Health officials identified animal feed containing recycled animal tissue as the source of the infection that led to the BSE cattle epidemic in the United Kingdom. This type of animal feed has been routinely fed to dairy cows as a protein supplement for most of the 20th century. But in the 1980s rendering (the cooking method used to process hide, bones, and other inedible tissue after slaughter) changed in a way that may have enabled the survival of the BSE infectious agent. The European Commission’s Scientific Veterinary Committee and the world control body, the Office Internationale des Epizooties (OIE), believe that BSE was originally spread to cattle from animal feed containing sheep’s brains and other sheep byproducts infected with scrapie and, later, brain tissue taken from cows that had become infected with BSE. The epidemic spread when the brains and other rendered products from infected cattle were used in protein supplements distributed throughout Britain.

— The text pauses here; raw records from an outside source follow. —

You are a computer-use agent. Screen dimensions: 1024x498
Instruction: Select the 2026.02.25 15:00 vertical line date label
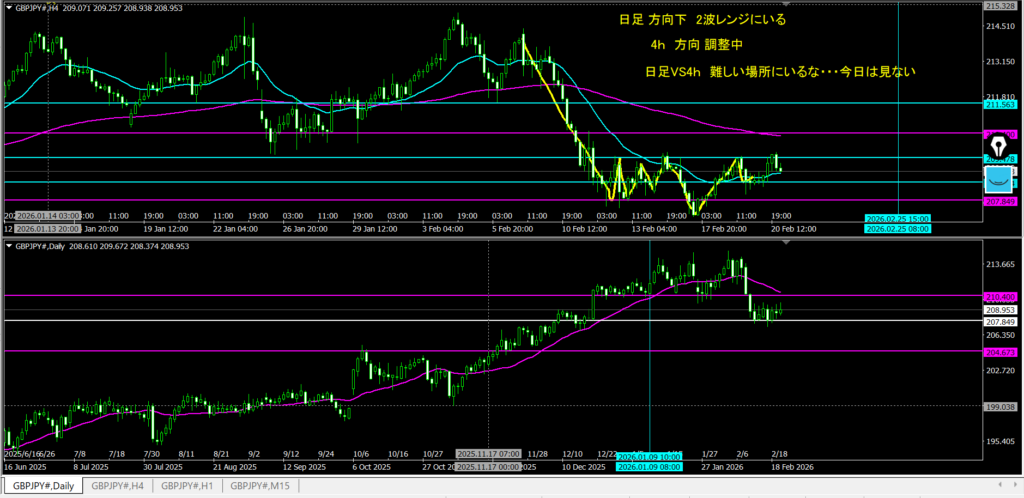pyautogui.click(x=897, y=218)
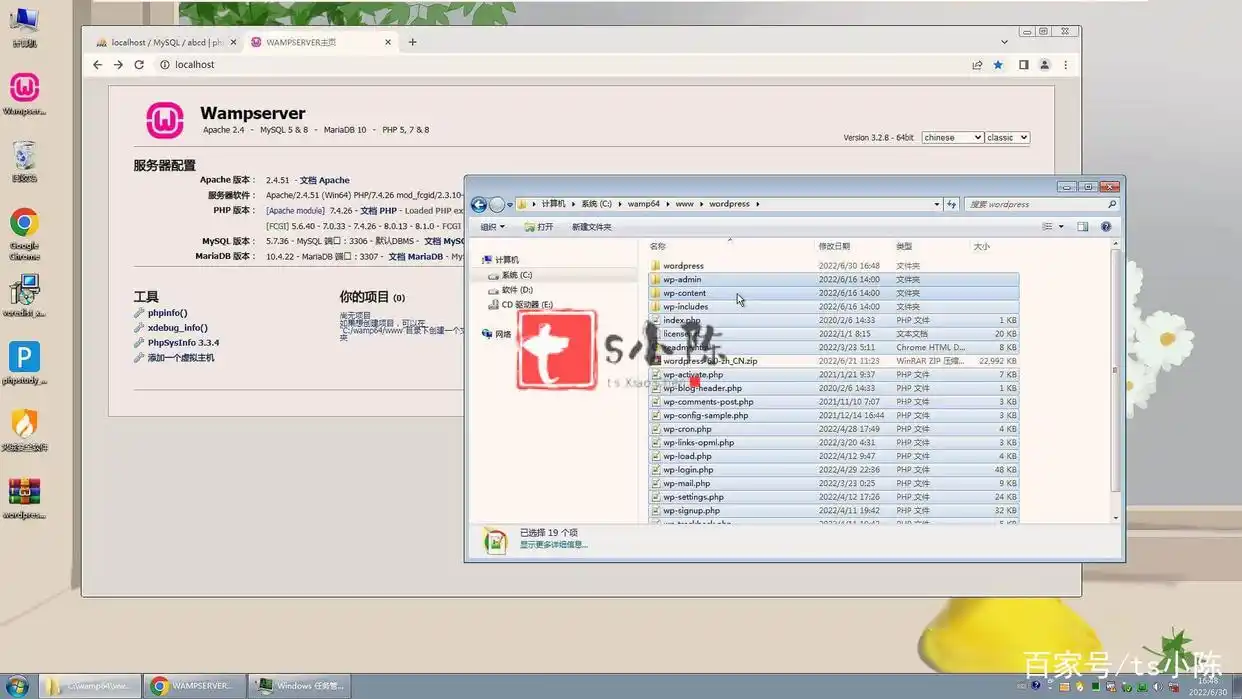Open the Wampserver desktop shortcut
This screenshot has width=1242, height=699.
24,89
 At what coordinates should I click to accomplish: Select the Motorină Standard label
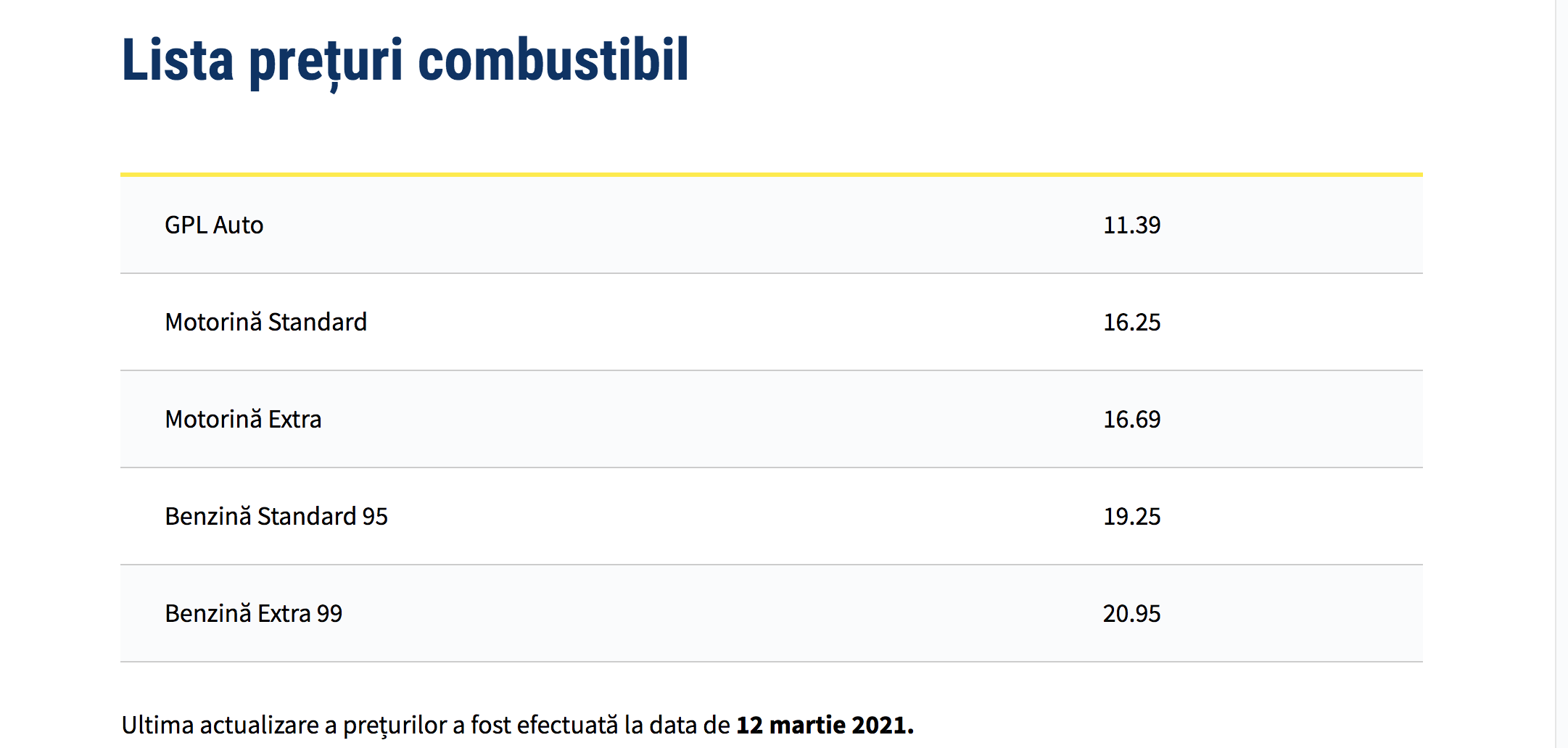tap(265, 323)

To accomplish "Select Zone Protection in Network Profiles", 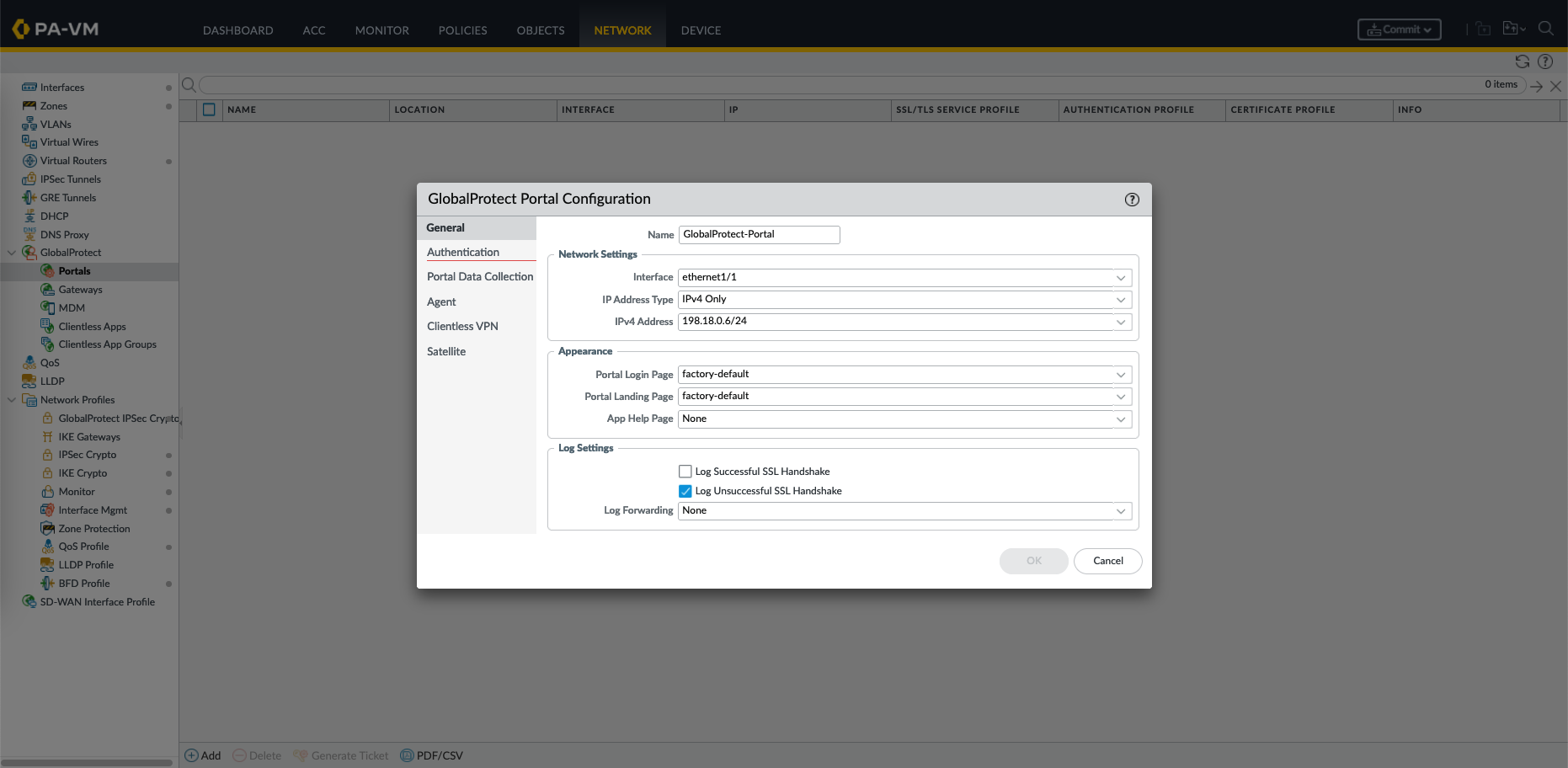I will pos(93,529).
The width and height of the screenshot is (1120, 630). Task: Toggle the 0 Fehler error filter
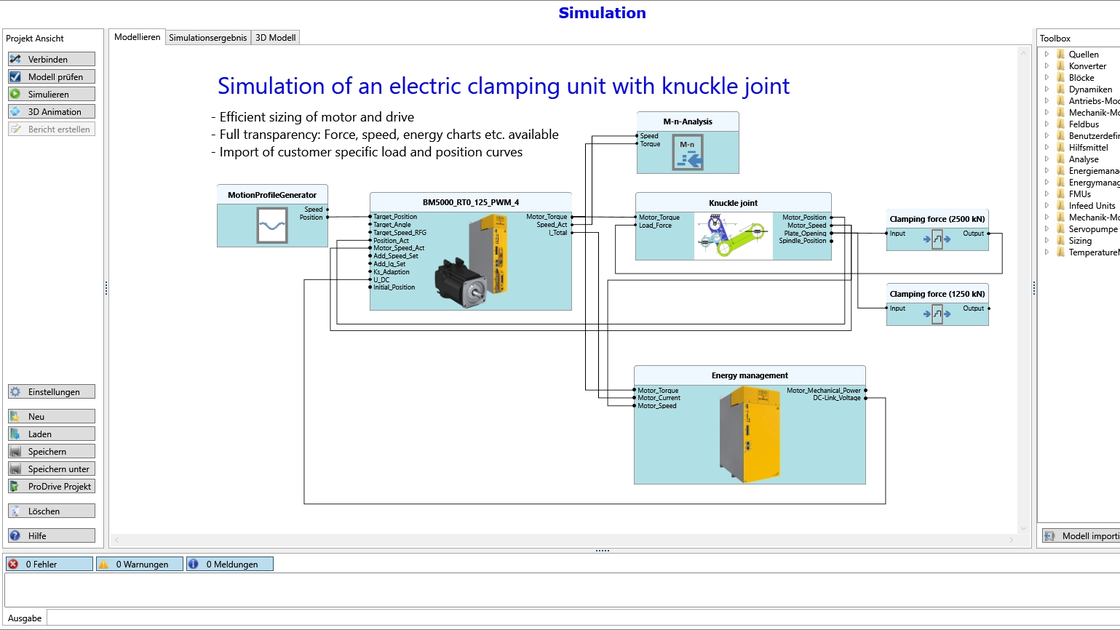coord(49,564)
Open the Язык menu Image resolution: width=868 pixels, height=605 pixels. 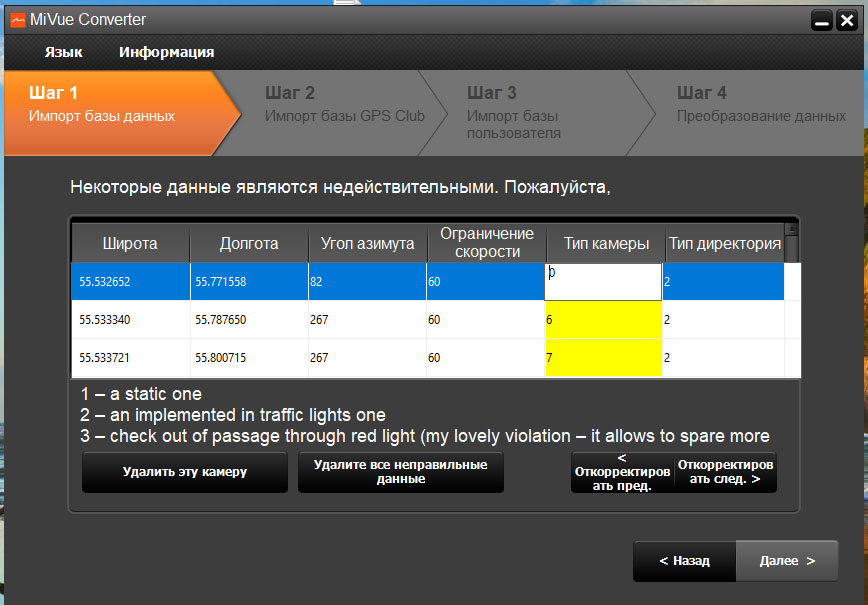(x=64, y=52)
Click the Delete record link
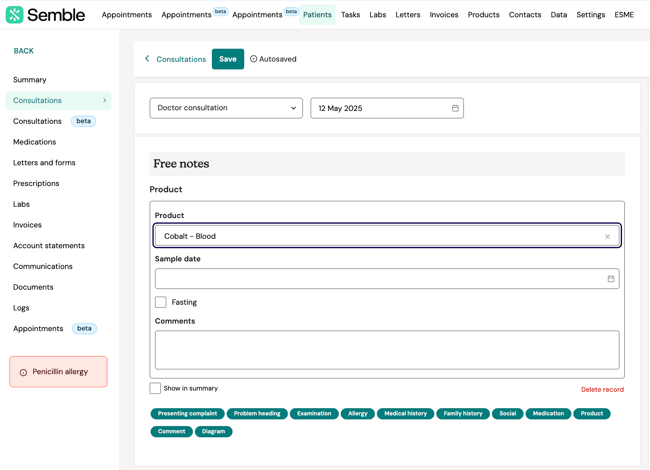 tap(602, 390)
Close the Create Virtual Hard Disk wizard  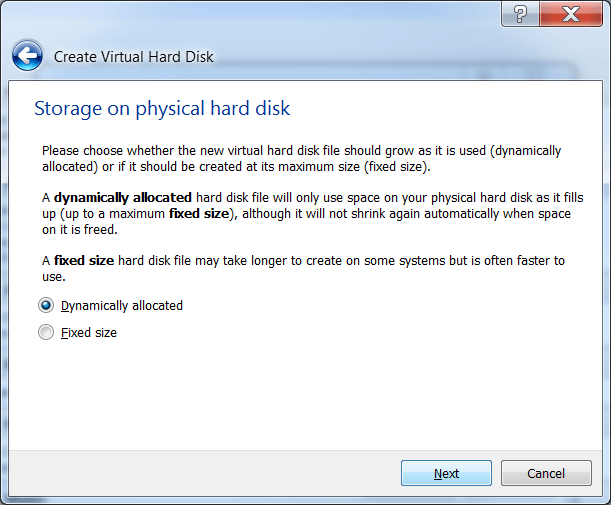(x=571, y=14)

Since the initial report of the disease, there has been fear and speculation that it might be transferable to humans through beef products. The appearance of CJD in several dairy farmers in Britain in the early 1990s heightened the alarm. The medical community was aware of the similarity of CJD symptoms to those of BSE and was also aware that a related disease, known as kuru, was spread by ritualistic cannibalism among New Guinea tribesmen.
Since 1996, a number of studies have confirmed that BSE in cattle can be transmitted to humans and cause vCJD. Studies have linked the time and location of the BSE epidemic in cattle to more than 94 human cases of vCJD found in Britain, France, and Ireland. In studies in which scientists injected monkeys and mice with brain tissue from BSE-infected cows or brain tissue from vCJD-infected humans, the animals develop the same type of brain degeneration. This degeneration is distinguishable from the degeneration following injection with brain tissue from cases of the classical form of CJD.
“Bovine Spongiform Encephalopathy (BSE),” Microsoft® Encarta® Online Encyclopedia 2003
http://encarta.msn.com © 1997-2003 Microsoft Corporation. All Rights Reserved.
Should I stop eating Canadian beef and beef products?
“Because the animal was condemned, no meat entered the human food supply. Therefore, we have no reason at this point to believe that there is a risk to human health. We are working closely with our partners to gather additional information. Given that the cattle get the disease by eating contaminated feed and there is a feed ban in place, the probability of having more infected animals is very low.” – Canadian Food Inspection Agency
Canadian beef has been scientifically proven to be safe, and based on recommendations from the Canadian Food Inspection Agency, we do not recommend that consumers avoid Canadian beef.